Exercise task »
Rewrite the rows below, from the one containing "You are a computer-use" through the last, as a Markdown table with columns Number and Text, one line per table row with blank lines skipped. Leave the pictures out.

Extracted information »
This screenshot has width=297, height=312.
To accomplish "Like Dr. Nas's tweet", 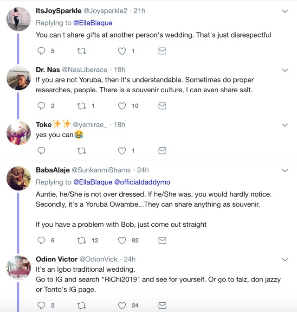I will pyautogui.click(x=122, y=106).
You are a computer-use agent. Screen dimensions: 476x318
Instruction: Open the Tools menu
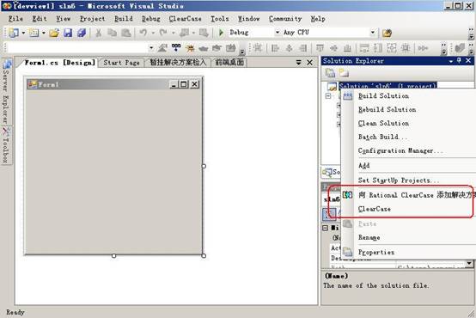tap(220, 19)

Solution to the problem »
| Number | Text |
|---|---|
| 1 | You are a computer-use agent. Screen dimensions: 476x318 |
| 2 | Instruction: Open the Tools menu |
| 3 | tap(220, 19) |